Sunday, July 10, 2011

Summer Eats

This summer has been filled with a good balance of staple recipes and new culinary adventures. This summer I cooked over and open fire for the first time while camping. Sure, all I did was open some cans of vegetables and beans and throw it into my trusty cast iron skillet, but it was a step beyond roasting veggie dogs on a skewer over a campfire. (Which I did my fair share of as well.) I also made sushi for the first time this summer!
plum sake, you cruel mistress.
 Sushi is the perfect summer food. The only cooking involved is steaming the rice, and two nori sheets worth of sushi yields enough to feed 3-4 guests. I kept it simple for my first try, using a filling of carrots, cucumber and avocado. Next time I think I'll try the spicy tempeh filling from Vcon.

check out the steak fries! recipe courtesy of Rachel Ray.

 Tragically, I'm a regular viewer of 30 Minute Meals. Ray Ray has passed some nuggets of culinary knowledge down to me over the years and this is perhaps one of the most useful. 30 minute homemade fries! I don't really like buying prepackaged, frozen fries. They're expensive in comparison to their natural counterpart and you an't control the sodium/oil content.
wannabe 3D steak fry shot.

Scrub your potatoes and the slice them lengthwise in half. Cut each half into 5 strips and parboil the strips for 5 minutes. Preheat your oven to 500 degrees. Place a cooling rack over a backing sheet. Coat your parboiled and drained potato slices in oil, salt, pepper and whatever other seasonings you want. I chose rosemary. Arrange the slice on the cooling rack and bake for 25 minutes. To channel my inner Ina Garten- how easy is that?


gratuitous homemade thousand island dressing shot.

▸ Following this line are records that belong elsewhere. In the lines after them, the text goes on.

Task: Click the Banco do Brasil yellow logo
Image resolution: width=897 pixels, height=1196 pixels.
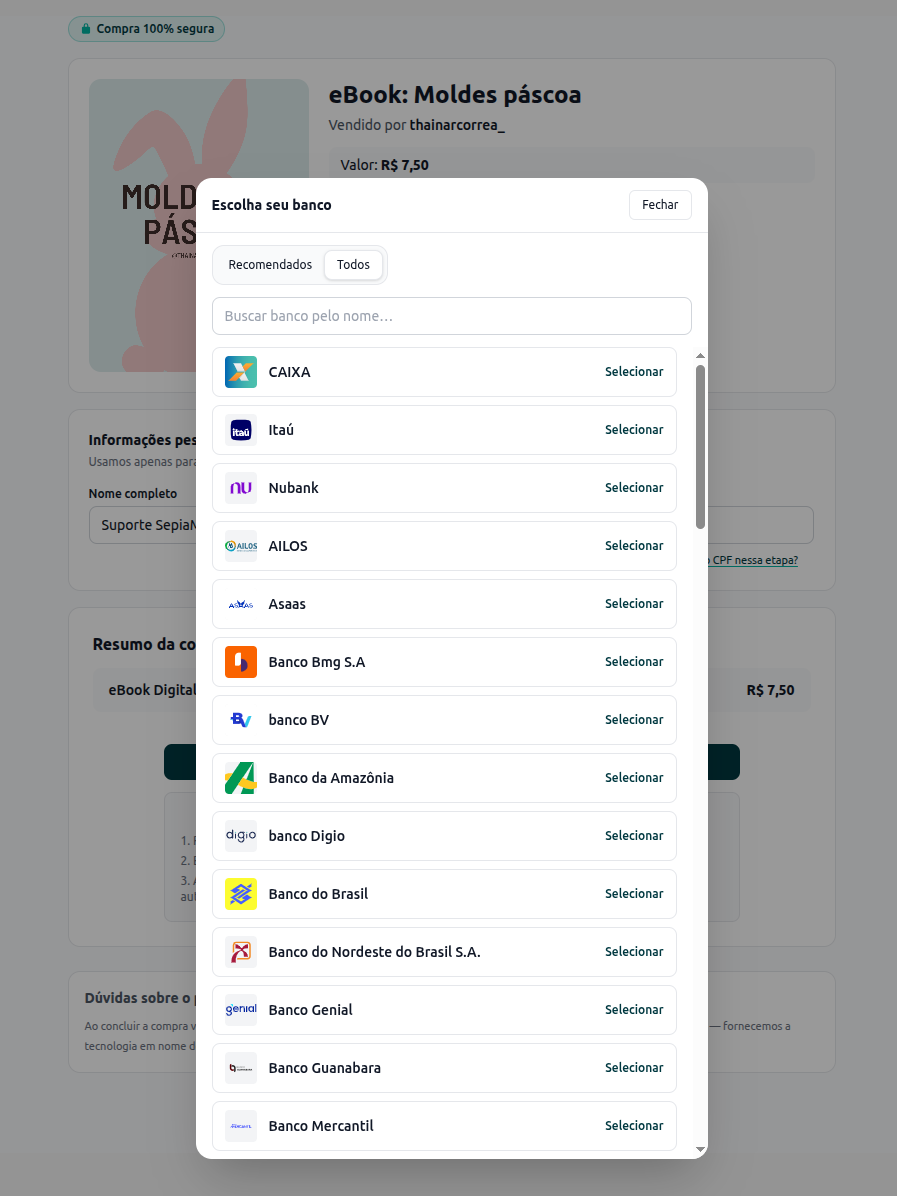Action: click(x=241, y=894)
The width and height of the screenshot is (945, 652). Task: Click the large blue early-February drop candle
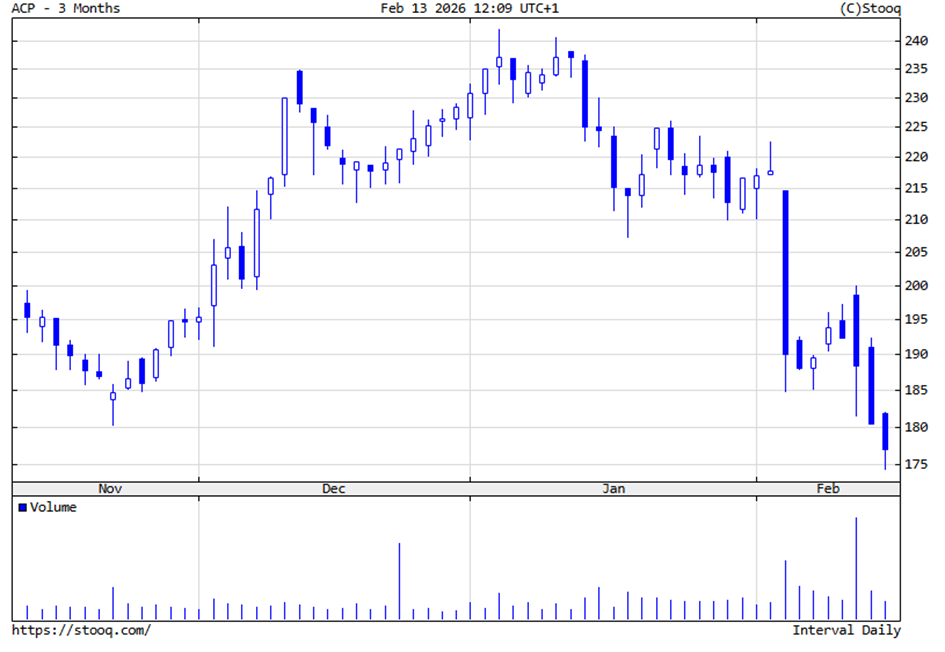click(x=785, y=272)
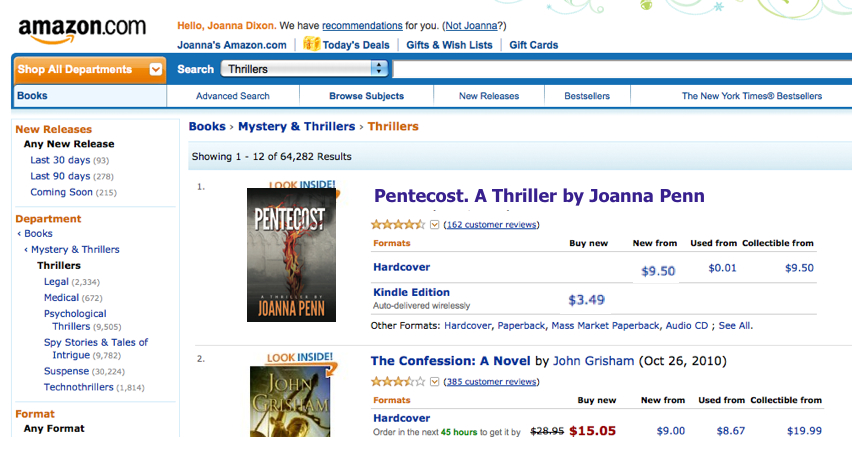Screen dimensions: 852x449
Task: Expand The Confession star rating dropdown arrow
Action: [434, 382]
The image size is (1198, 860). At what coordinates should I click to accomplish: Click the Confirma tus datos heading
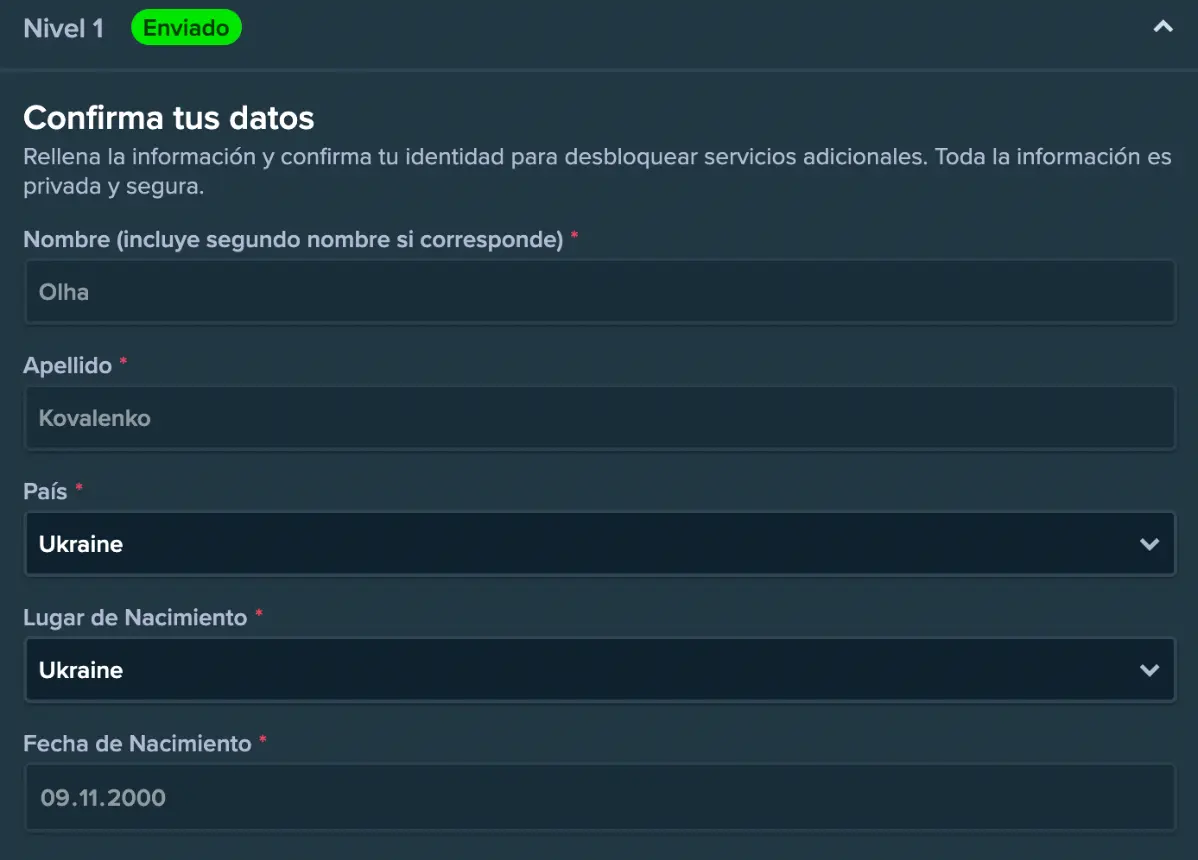[x=168, y=118]
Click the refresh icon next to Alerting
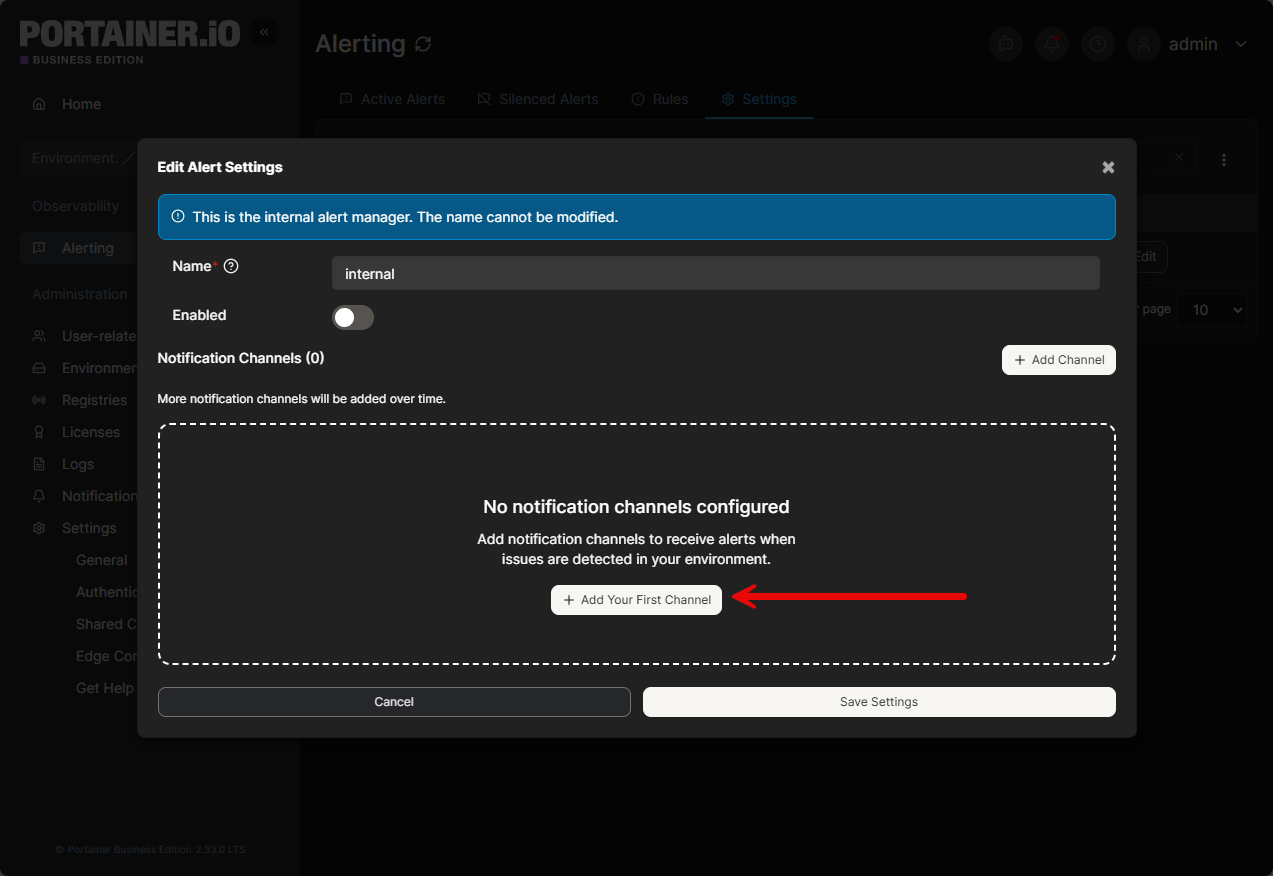 (423, 44)
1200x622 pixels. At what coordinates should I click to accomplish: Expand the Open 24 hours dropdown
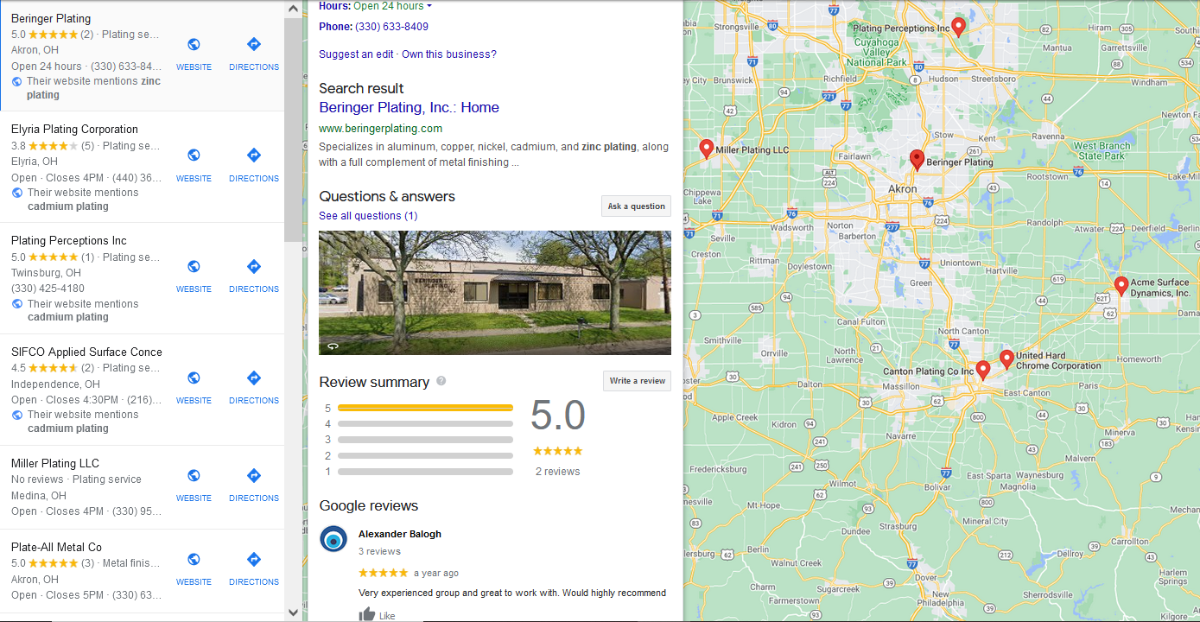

I've probably made these biscuits and gravy over a hundred times. It's such an easy, reliable one. It's the recipe from the Vegan Girl's Guide to Life and I feel no need to use another recipe ever again. The gravy in the recipe is just a plain white gravy, but I added some mushrooms for texture and what not.



















I really need to make more recipes from Appetite for Reduction. Most of the recipes are cheap to make, super easy and super tasty. Plus the meals are light which is quite welcome in the dense Appalachian heat. I made the Every Day Chickpea and Quinoa Salad. I never keep raw cashews in the house and even if I did, Tybrus would surely scarf them before I had the opportunity to cook with them. I used almonds instead and it was still good. My only additional vegetable was grated carrot.



I've been eating more oatmeal lately. Mostly because I've been really broke lately and oatmeal is much cheaper than cereal. But hell, I could use the fiber. My everyday oatmeal is topped with agave, walnuts and cranberry. So... what's everyone else been eating?